The highland areas are highly degraded and the runoff from these areas has been very high in recent decades. Therefore, flash flood is becoming an emerging disaster risk. For instance in summer 2006, a dozen of local people were affected and displaced by flood in South Omo, Somali and Afar; and a number of people were drowned. As a result communities, especially pastoral groups inhabiting in low-lying areas are at risk of flood hazard. This is particularly true in Afar and Somali regions, Southern Omo (SNNP region) and in western Ethiopia (see map 3 for flood prone areas).
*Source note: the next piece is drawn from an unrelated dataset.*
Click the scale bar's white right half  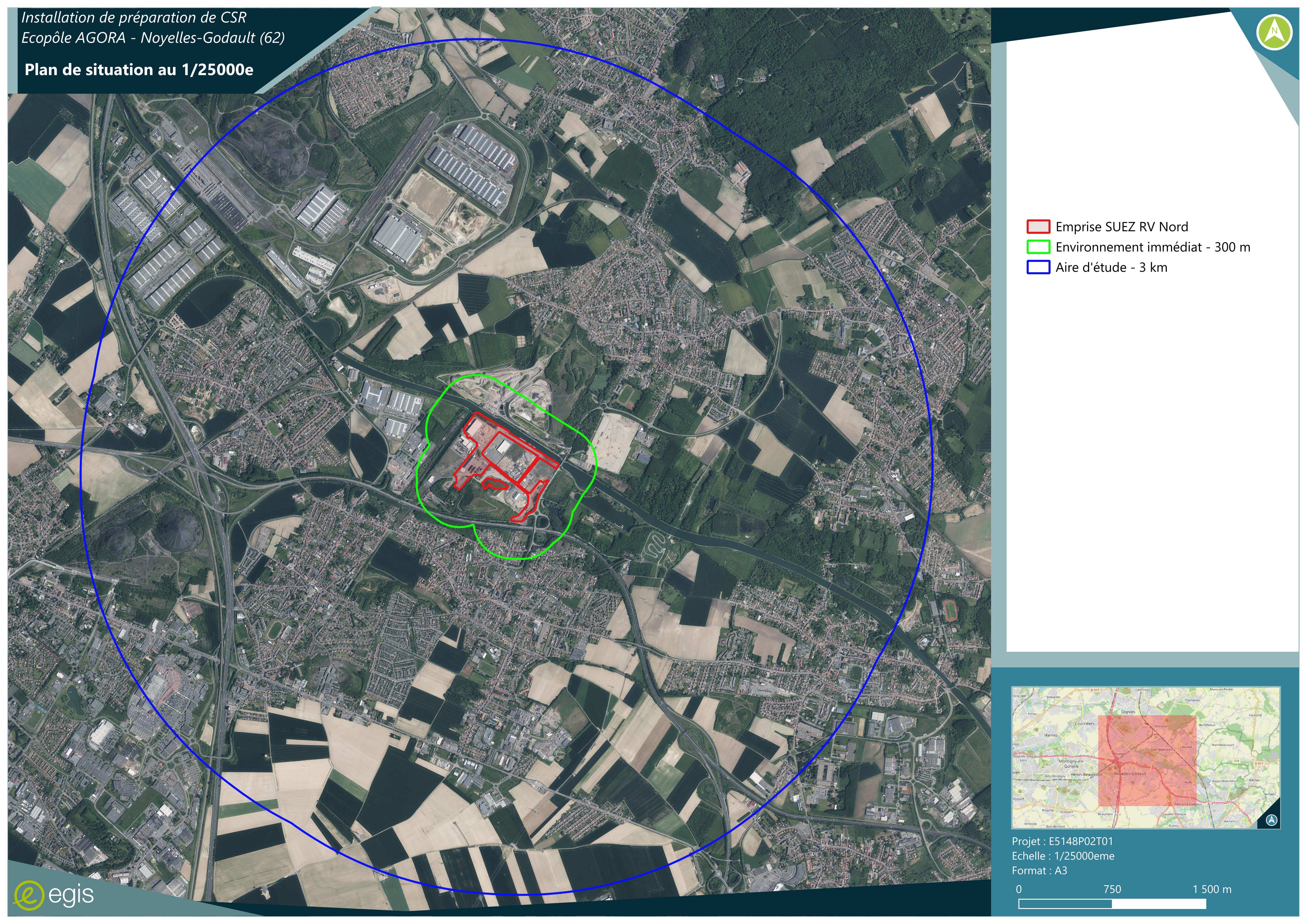click(1158, 904)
Therefore, flood hazard is leading to a disaster in marginal areas where pastoral societies are living.

Map 3 Flood Prone Areas in Ethiopia

vi. Risk of HIV/AIDS. HIV/AIDS spread rapidly reaching epidemic proportions by the end of the last century in all the countries of East Africa. In Ethiopia HIV/AIDS is a growing new source of vulnerability with serious economic, social and demographic impacts. The rate of infection in Ethiopia is estimated at about 10% of the adult population (Markakis, 2004:19).
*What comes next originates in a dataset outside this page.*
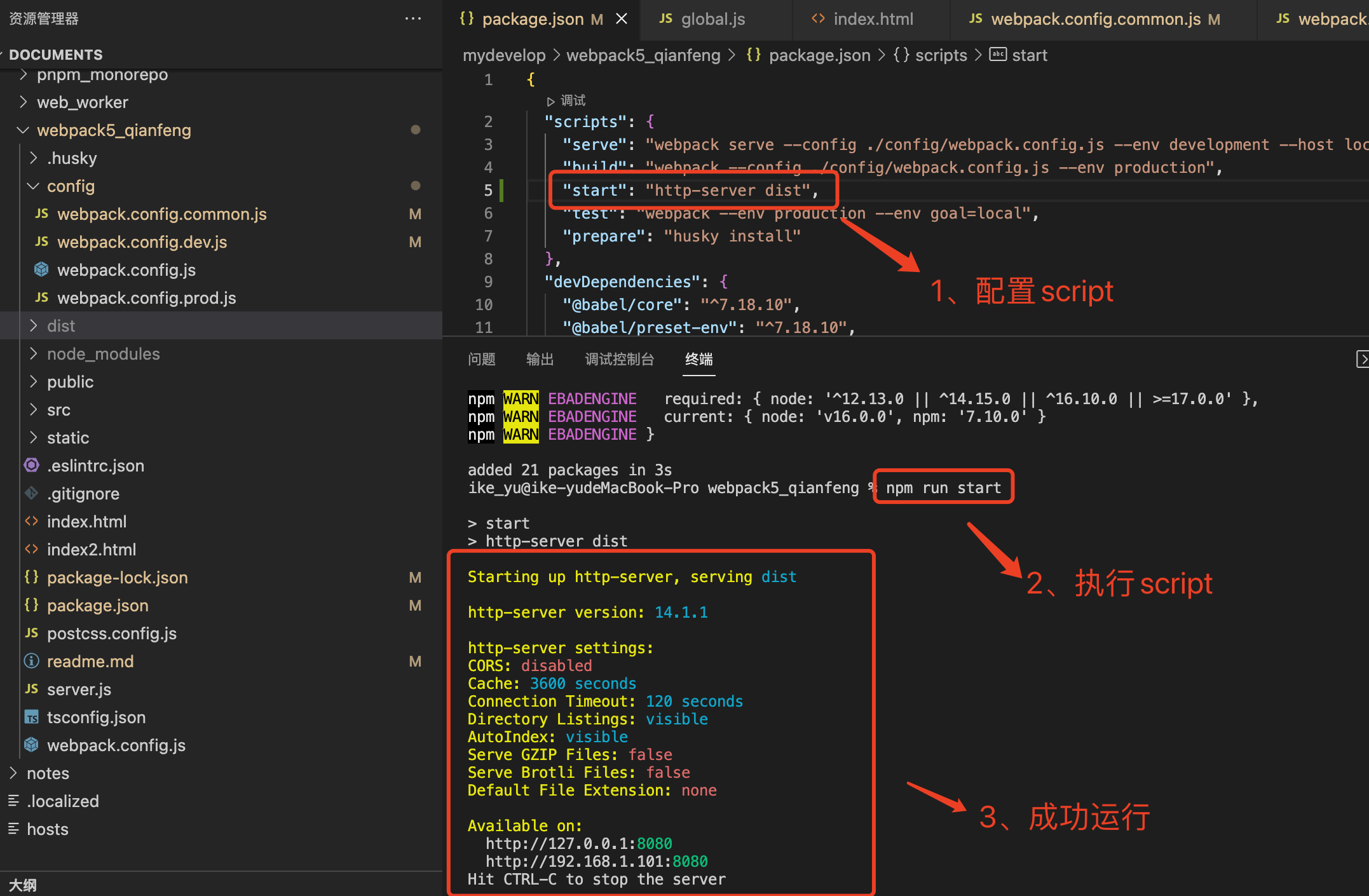1369x896 pixels.
Task: Switch to the global.js editor tab
Action: point(712,19)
Its prevalence is higher in urban than in rural areas.

In pastoral areas there are conditions that are conducive to the spreading of HIV/AIDS. These include lack of education and information; lack of health services, testing facilities and condoms; poverty and insecurity; and traditional harmful practices. For instance according to the Ethiopian Demographic and Health Survey report (DHS) the lowest use of modern contraceptive methods is in Somali Region (CSA, 2001:vii). Besides, traditional harmful practices such as female genital mutilation, polygamy, wife inheritance, early marriage, under-age marriage to older men, etc. are other conducive factors for the spread of HIV/AIDS in pastoral areas. Moreover, nowadays small towns are emerging, and the number of animal traders and migrant labourers is increasing in pastoral areas102. Such developments also indirectly contribute to spread of the HIV/AIDS. A recent study in Somali Region of Ethiopia indicated that prostitutes who migrated from highlands; internally displaced persons; and refugees from Somalia were blamed for the spread of the disease in the Region (Devereux, 2006:154). Therefore, given all these factors the spread of HIV/AIDS pandemic is a risk for pastoral population in Ethiopia.
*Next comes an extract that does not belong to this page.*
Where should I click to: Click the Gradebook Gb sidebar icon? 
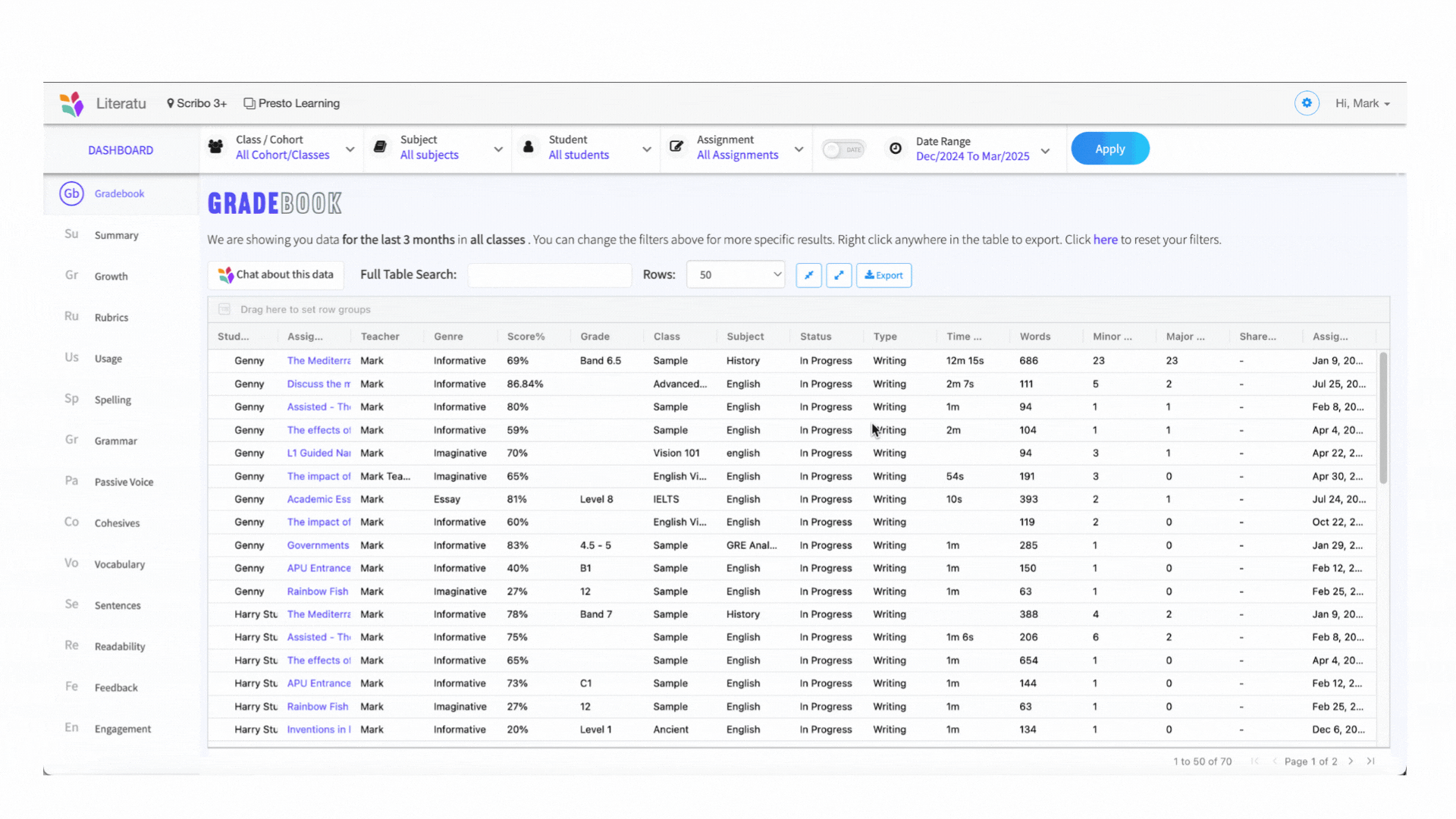tap(71, 193)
With special emphasis on pastoralism in East Africa and Ethiopia, this chapter has presented a review of empirical researches carried out on pastoralism, pastoralists’ adaptive and coping strategies, pastoral development policies and strategies pursued by the national governments and their consequences on pastoralists, etc. It is also attempted to depict the pastoralists’

predicaments, marginalization, and transformation caused by internal and external factors.

With this review of the previous empirical works as background, the next four chapters will focus on the Afar pastoralists. Chapters 4&5 will discuss on the Afar political structure, social organizations, livelihood systems and their constraints, adaptive and coping strategies to external pressures and extreme events, etc. Discussions in these two chapters mainly constitute regional level analyses. Chapter 6 presents community and household level analyses focusing on the case study community. Chapter 7 summaries the main findings, and provides conclusions and recommendations.

102 For instance a study carried out in pastoral district (i.e. Maasai-populated Kadjado) of Kenya indicated that animal traders are suspected of being the main conduit of transmission, because they have a high incidence rate of sexually transmitted diseases (Koech, 2001 cited in Markakis:2004:19).